Encoder Front Page
SRS Home | Front Page | Monthly Issue | Index
Search WWW Search seattlerobotics.org


Fixed point math

Kevin Ross


[This is a post I made to the list server last month. The basis of the discussion is how to do navigation on a 'small' computer. One proposal was to use floating point. My reply was that floating point can be useful, but is also very slow. I have attempted to describe how a fixed point number works, and specifically how to modify your thinking a little bit to perhaps do your math in Base256 or above, rather than Base10].

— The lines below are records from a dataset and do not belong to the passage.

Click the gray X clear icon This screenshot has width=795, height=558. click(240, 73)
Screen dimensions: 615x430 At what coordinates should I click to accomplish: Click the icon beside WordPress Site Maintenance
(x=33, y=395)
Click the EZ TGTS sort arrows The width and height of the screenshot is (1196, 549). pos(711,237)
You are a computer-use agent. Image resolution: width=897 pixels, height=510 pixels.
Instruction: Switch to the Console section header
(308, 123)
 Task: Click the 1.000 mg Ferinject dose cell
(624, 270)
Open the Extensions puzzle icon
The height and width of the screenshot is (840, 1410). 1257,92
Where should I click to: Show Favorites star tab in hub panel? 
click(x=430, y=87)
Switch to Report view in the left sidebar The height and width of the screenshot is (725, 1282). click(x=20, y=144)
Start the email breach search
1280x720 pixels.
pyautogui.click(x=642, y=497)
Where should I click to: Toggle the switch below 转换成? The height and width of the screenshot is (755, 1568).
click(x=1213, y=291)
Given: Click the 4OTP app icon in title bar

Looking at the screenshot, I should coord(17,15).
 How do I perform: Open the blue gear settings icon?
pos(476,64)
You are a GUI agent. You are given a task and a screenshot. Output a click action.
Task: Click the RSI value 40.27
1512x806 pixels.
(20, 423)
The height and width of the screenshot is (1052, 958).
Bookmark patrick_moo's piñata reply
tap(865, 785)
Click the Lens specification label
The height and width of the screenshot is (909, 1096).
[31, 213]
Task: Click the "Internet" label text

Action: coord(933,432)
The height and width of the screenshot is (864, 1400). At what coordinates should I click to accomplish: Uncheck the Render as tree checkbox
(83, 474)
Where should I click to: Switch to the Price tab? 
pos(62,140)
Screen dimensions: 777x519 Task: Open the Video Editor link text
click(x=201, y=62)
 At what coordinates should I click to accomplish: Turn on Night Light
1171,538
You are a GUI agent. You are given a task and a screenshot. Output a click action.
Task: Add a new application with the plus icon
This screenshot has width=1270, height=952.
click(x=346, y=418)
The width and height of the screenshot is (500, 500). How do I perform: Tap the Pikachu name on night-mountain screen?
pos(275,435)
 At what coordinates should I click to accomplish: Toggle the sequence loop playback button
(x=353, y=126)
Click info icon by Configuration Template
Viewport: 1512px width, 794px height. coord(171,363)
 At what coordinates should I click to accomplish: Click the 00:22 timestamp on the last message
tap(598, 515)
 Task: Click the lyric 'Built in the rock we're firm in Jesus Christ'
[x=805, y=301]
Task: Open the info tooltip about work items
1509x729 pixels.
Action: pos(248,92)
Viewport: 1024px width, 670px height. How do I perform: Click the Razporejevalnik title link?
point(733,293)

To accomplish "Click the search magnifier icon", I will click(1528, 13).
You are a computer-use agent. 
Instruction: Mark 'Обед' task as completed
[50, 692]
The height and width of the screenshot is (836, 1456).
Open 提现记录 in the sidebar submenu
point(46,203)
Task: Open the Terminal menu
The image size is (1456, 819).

Sent: Sunday, July 23, 2000 10:05 PM
Subject: Re: [SeattleRobotics] IEEE floating point
> How do you think you will do navigation without floating point?  If one
> wheel turns a quarter of a turn more than the other what direction are you
> heading?  How can you traverse a random path and then return to directly
> opposed to retracing your steps).  It  takes trig functions, and they do
> work well when rounded to the nearest integer.

It is quite possible to do navigation using something other than floating
point. I hope I didn't tout the floating point representation of a number
too much, as it has lots of extremely serious drawbacks. The first and most
important is that most floating point software routines are very, very, very
slow! In reality, the best way to write software is to NOT use floating
point, unless your target machine has floating point hardware.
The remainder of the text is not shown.